Recent studies suggest that angiotensin II (angiotensin) may be involved in the regulation of metabolism of the cardiac extracellular matrix (ECM). Two major components of ECM are collagen types I and III which play an important role in maintaining the structure and function of the heart. Although the cellular metabolism of collagen is very complex (especially at the posttranslational level), we chose to address events that occur relatively early in the synthesis of cardiac collagen molecules. To gain an understanding of the role of angiotensin (12, 24, and 48 micrograms/kg/h) on adult heart and cultured neonatal cardiac fibroblasts. The steady-state mRNA abundance of collagen type I and III was monitored using Northern blot analysis in both left and right ventricular samples at day 3 of angiotensin infusion and in cultured cardiac fibroblasts stimulated with angiotensin. In all mRNA abundance studies, glyceraldehyde-3-phosphate dehydrogenase (GAPDH) signal was used to normalize the data for possible differences in loading and/or transfer of total RNA. Both collagen types I/GAPDH and III/GAPDH mRNA signal ratios were increased significantly in left ventricle in all dose regimens used for angiotensin infusion. Only the collagen type I/GAPDH mRNA signal ratio was increased in right ventricle with angiotensin infusion. Angiotensin (10(-7)-10(-5) M) had no effect on the steady-state mRNA abundance of collagen genes in cultured neonatal cardiac fibroblasts after 24 h treatment in serum-free conditions.

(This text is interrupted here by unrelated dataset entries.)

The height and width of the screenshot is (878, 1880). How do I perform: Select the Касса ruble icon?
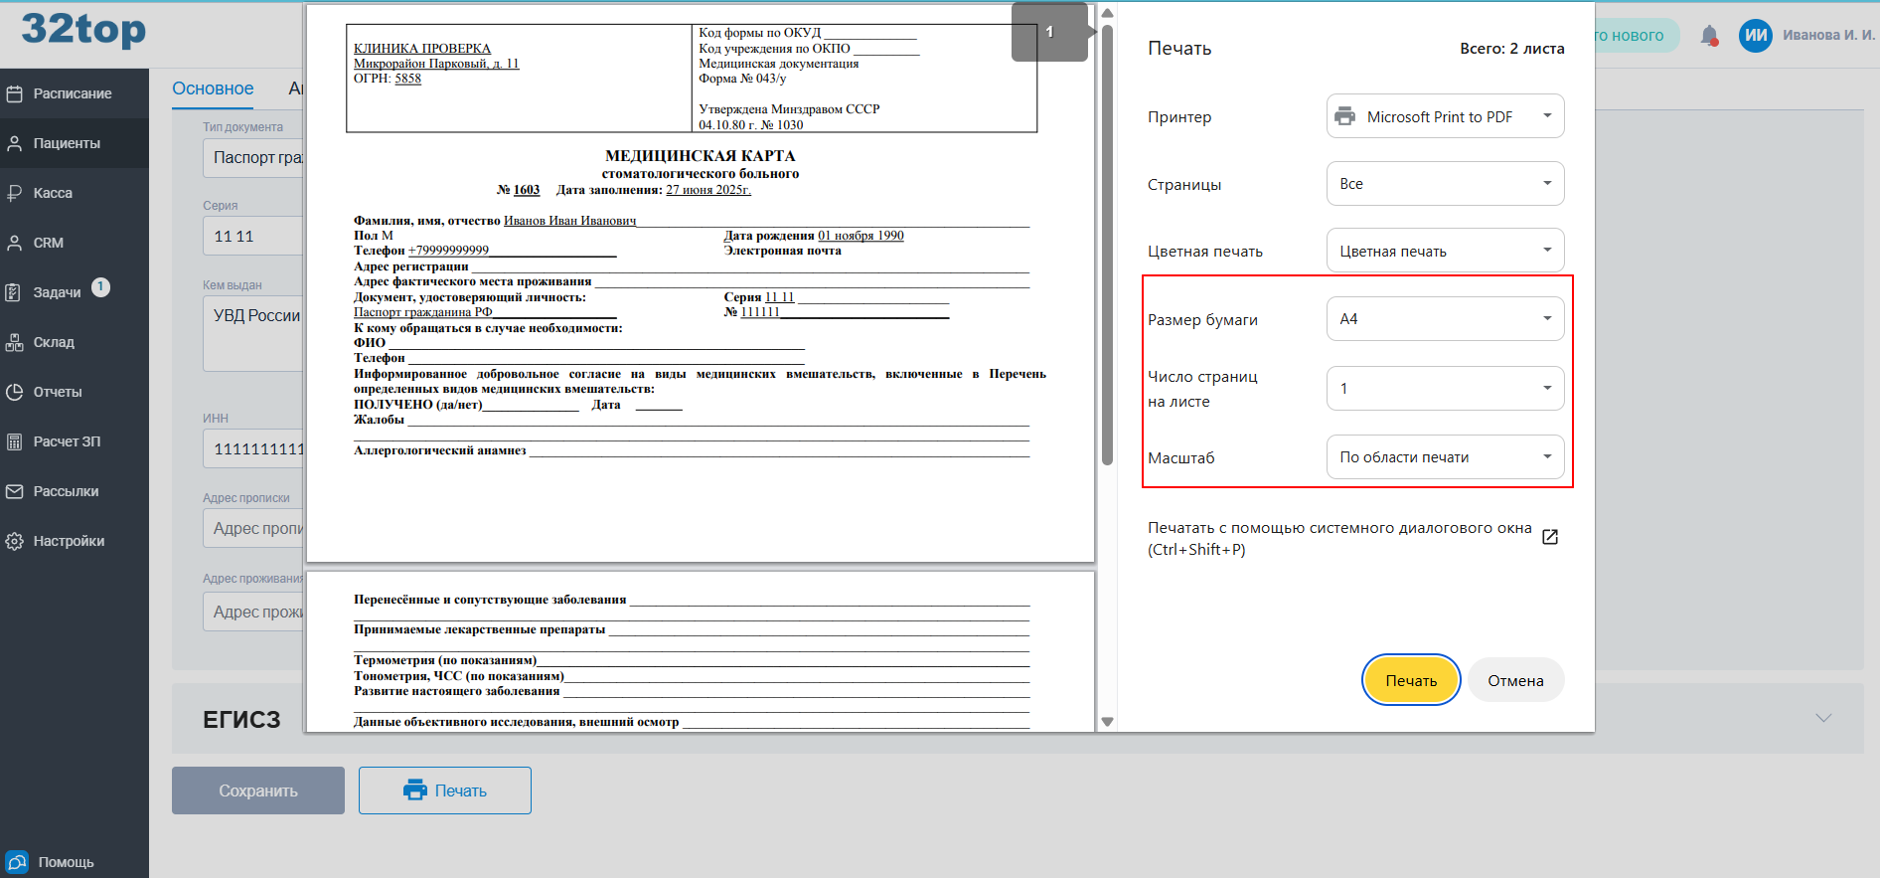click(x=15, y=193)
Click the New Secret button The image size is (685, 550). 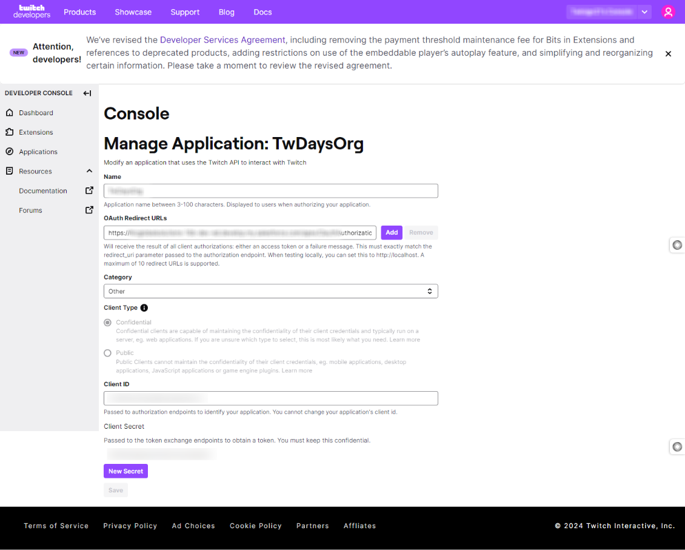pos(126,471)
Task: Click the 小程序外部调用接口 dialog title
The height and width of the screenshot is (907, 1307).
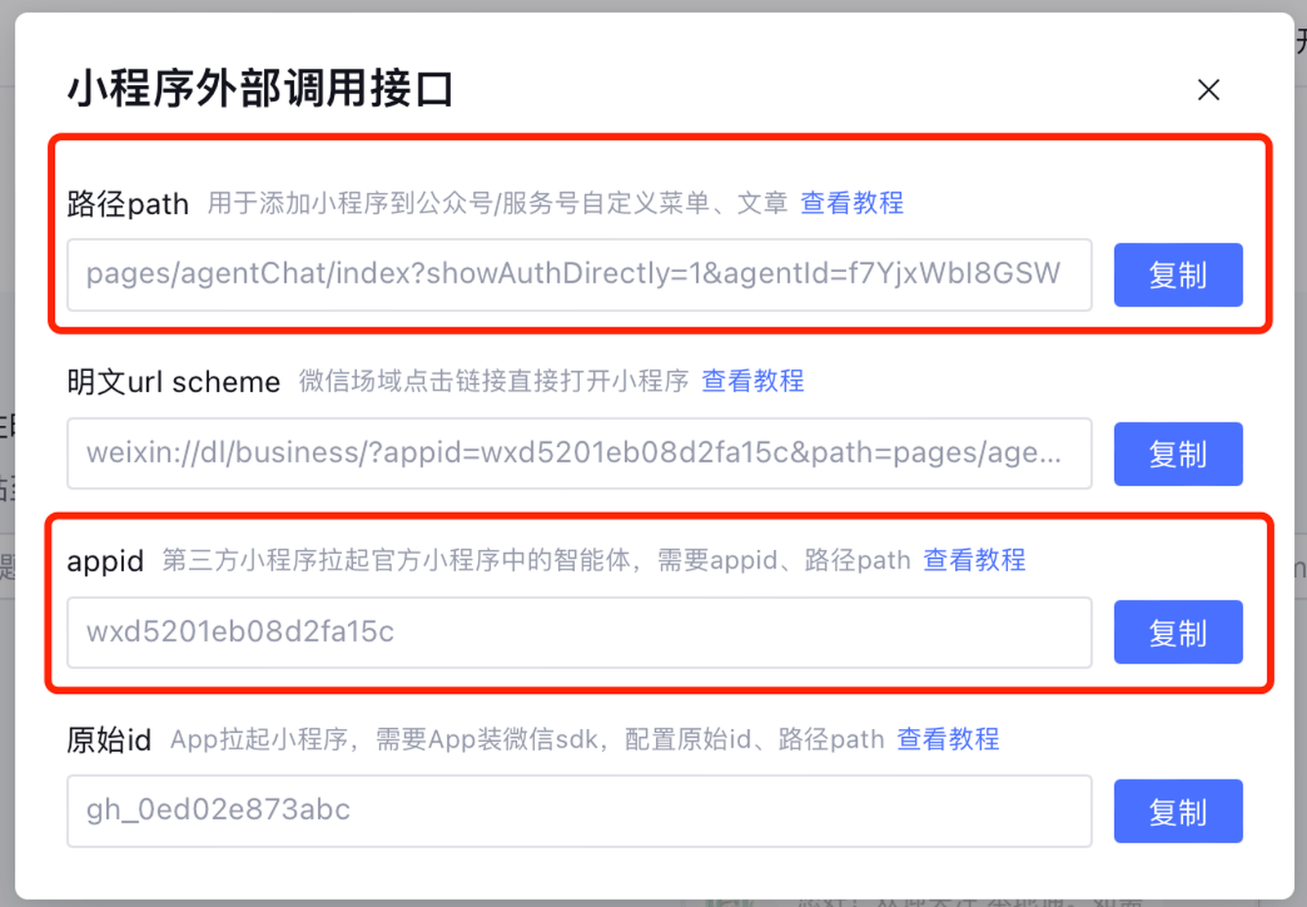Action: coord(260,88)
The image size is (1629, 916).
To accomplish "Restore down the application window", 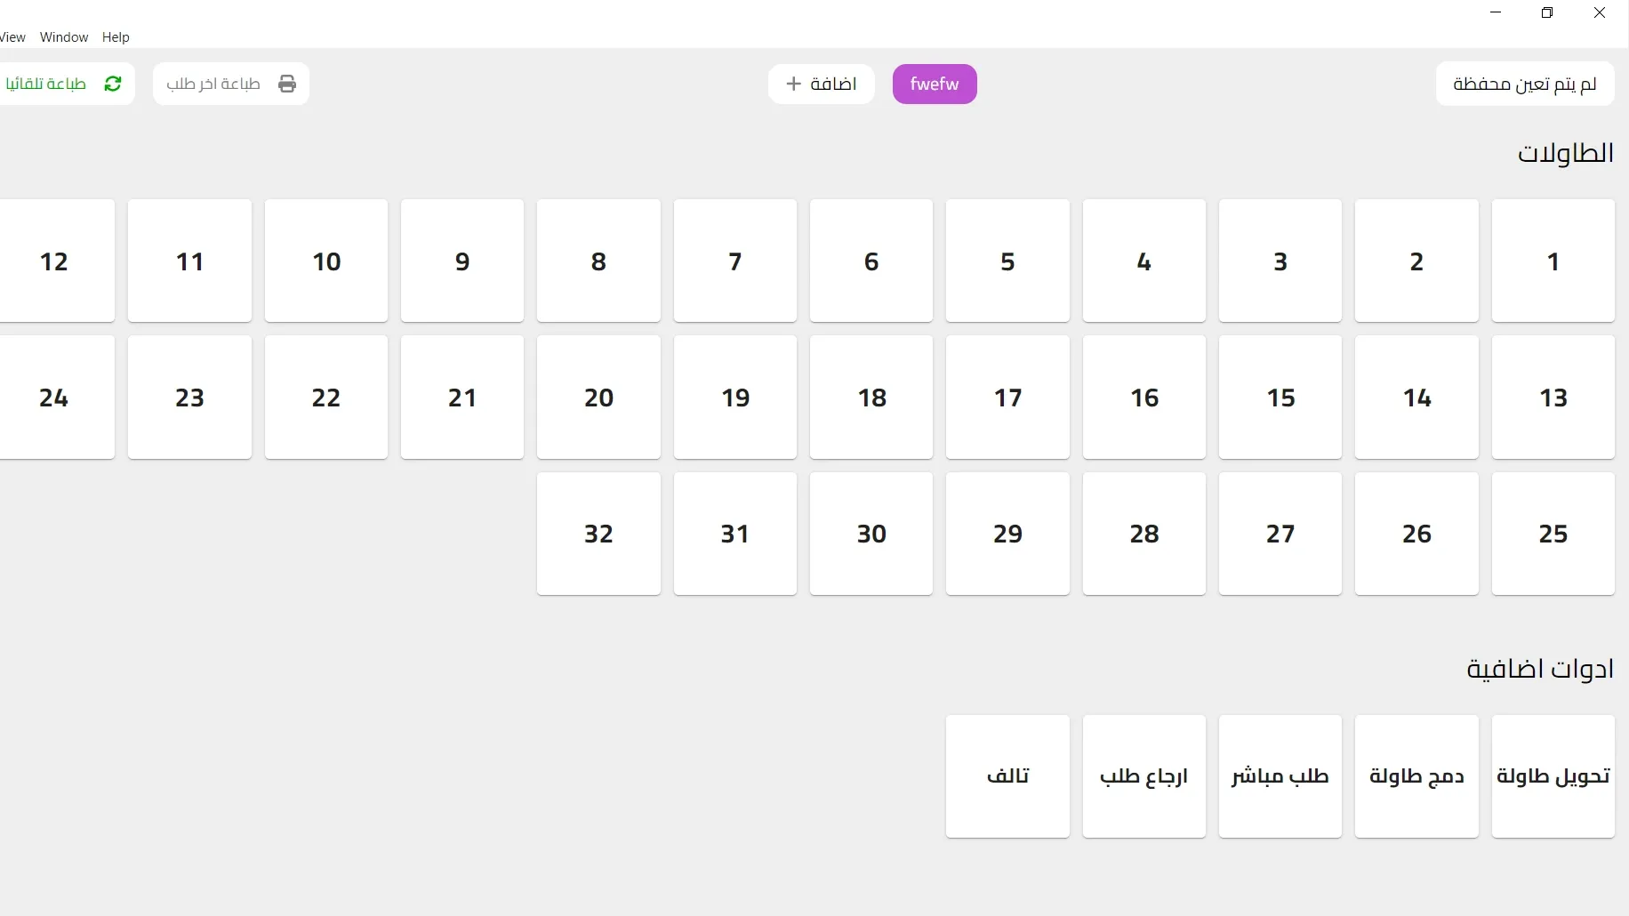I will (1547, 13).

Our results confirm that infusion of angiotensin may upregulate steady-state collagen gene mRNA abundance in the heart. Angiotensin had no observable effect on collagen mRNA abundance in neonatal fibroblast culture. An explanation for the current results may be that angiotensin causes the release of undefined factors from cardiac myocytes, and that these secondary factors may be involved in either the activation of collagen gene transcription or in alteration of stability of collagen mRNA transcripts via a paracrine mechanism. Although our results indicate hemodynamic loading may potentiate the action of angiotensin, this scenario is unlikely as collagen type I gene expression was increased in the normotensive right ventricle.